During the mid-15th century, a civil war broke out among the Togashi clan over the position of shugo. Togashi Masachika had been driven out of Kaga by his younger brother, Kochiyo. When the Ōnin War broke out in 1467, Masachika sided with Hosokawa and Kochiyo with Yamana. In 1473, Masachika requested aid from Asakura Toshikaga, the lord of Echizen and ally of Hosokawa, as well as from the priests of Yoshizaki, who were associated with Rennyo. Masachika promised the ikki that if restored to power, he would lift his supporters out of their poverty. Further motivating the ikki to support Masachika were the religious policies of Kochiyo: Kochiyo patronized the Takada school of Jōdo Shinshū, a fierce rival to the Hongan-ji for control of the Shinshū sect, and persecuted followers of the Hongan-ji. Toshikaga pledged his support, as did the Yoshizaki priests, the latter prior to any approval from Rennyo. Rennyo eventually granted his approval to the actions of the Yoshizaki priests, and with Toshikaga providing military aid and the Ikkō-ikki rioting throughout Kaga, Masachika quickly overthrew his brother.
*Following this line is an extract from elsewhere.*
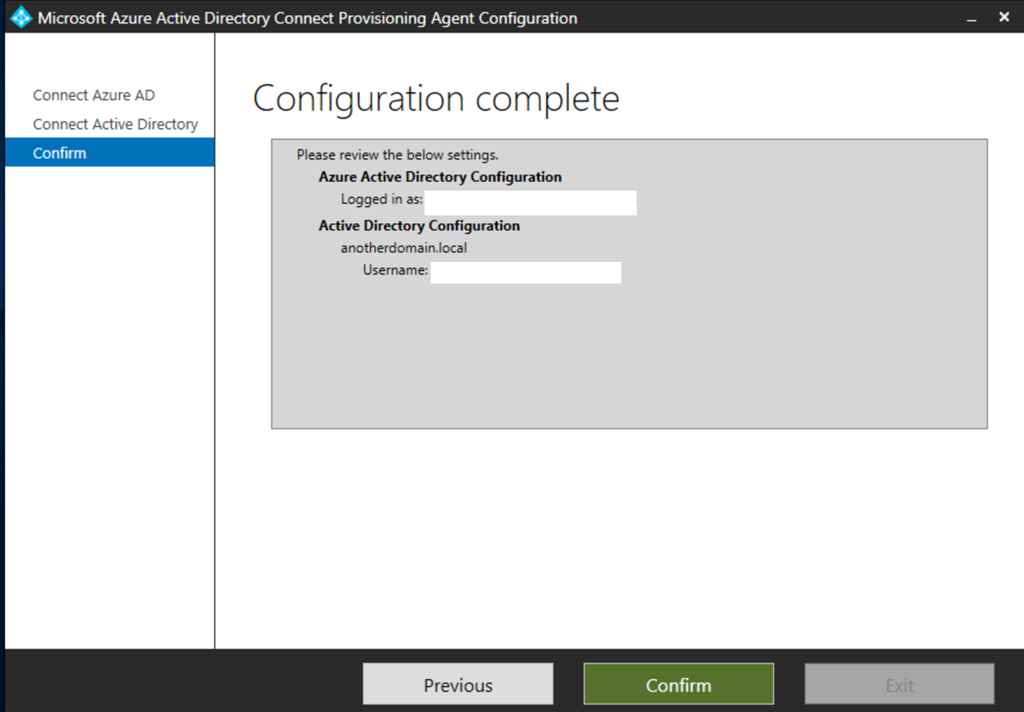Click the 'Configuration complete' page title
The image size is (1024, 712).
coord(436,99)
But Ikkō-ikki support of Masachika was short-lived. By 1474, the Ikkō-ikki were in dispute with Masachika as they claimed that he did not fulfill his promises of economic reward, and they attempted a rebellion. Rennyo refused to support their actions and the rebels were quickly defeated and forced to take refuge in Etchū Province. In 1475, Shimotsuma Rensu, a disciple of Rennyo, falsely claimed that Rennyo supported a renewed uprising in Kaga. The revolt failed, and Rennyo excommunicated Rensu. Tiring of his efforts to restrain the unruly Ikkō-ikki, Rennyo left Yoshizaki for the capital region.

==1488 revolt==
Despite the previous revolts having been easily suppressed, unrest continued to simmer in Kaga under Masachika's governance. The Ikkō-ikki who remained in Kaga grew bolder, refusing to pay taxes and even seizing tax revenue and land, despite Rennyo's continued protestations. In 1487, Masachika left with a large army for Ōmi Province in response to a call for aid from shōgun Ashikaga Yoshihisa, who was attempting to suppress the robber baron Rokkaku Tokoyori. In Masachika's absence, the Ikkō-ikki, led by Rengo, Renkō, and Rensei, three sons of Rennyo, launched their revolt and between one hundred thousand and two hundred thousand members took up arms. Masachika quickly returned from his military expedition, and defeated the rebels in several battles. However, several vassal families, discontent with Masachika, joined with the rebels. The rebels cut off Masachika from reinforcements from his allies in the bordering Echizen, Etchū, and Noto Provinces, and besieged his castle. Masachika, trapped in a burning castle and faced with certain defeat, committed seppuku. In his place, the vassal families who rebelled against Masachika put forward his uncle and ex-shugo, Yasutaka, as a candidate to be the new shugo.

==Aftermath==

Following the overthrow of Masachika, Kaga became known as "hyakusho no motaru kuni" ("the kingdom of peasants", or "province ruled by peasants"). Shōgun Yoshihisa, a friend and ally of Masachika, demanded that Rennyo excommunicate the Kaga ikki. However, Hosokawa Masamoto, an influential political figure who was also a close friend and patron of Rennyo, negotiated a deal which permitted Rennyo to merely reprimand the ikki while Masamoto would join the Hongan-ji. In Kaga, Togashi Yasutaka took power as shugo, ruling the province until his death in 1504. Afterward, under the rule of his son, Taneyasu, the ikki began to assert their influence over the vassal families that supported them in the uprising. The ikki soon split into rival political factions and initiated a series of political struggles which culminated in a civil war in 1531. The heads of the three predominant Hongan-ji temples in Kaga, as well as Taneyasu, were defeated when Renjun, a son of Rennyo, brought in Ikkō-ikki troops from Mikawa Province. Upon Renjun's victory, the office of shugo was abolished and the leaders of the opposition were exiled. The Ikkō-ikki would control Kaga until 1580, when forces loyal to Oda Nobunaga defeated them.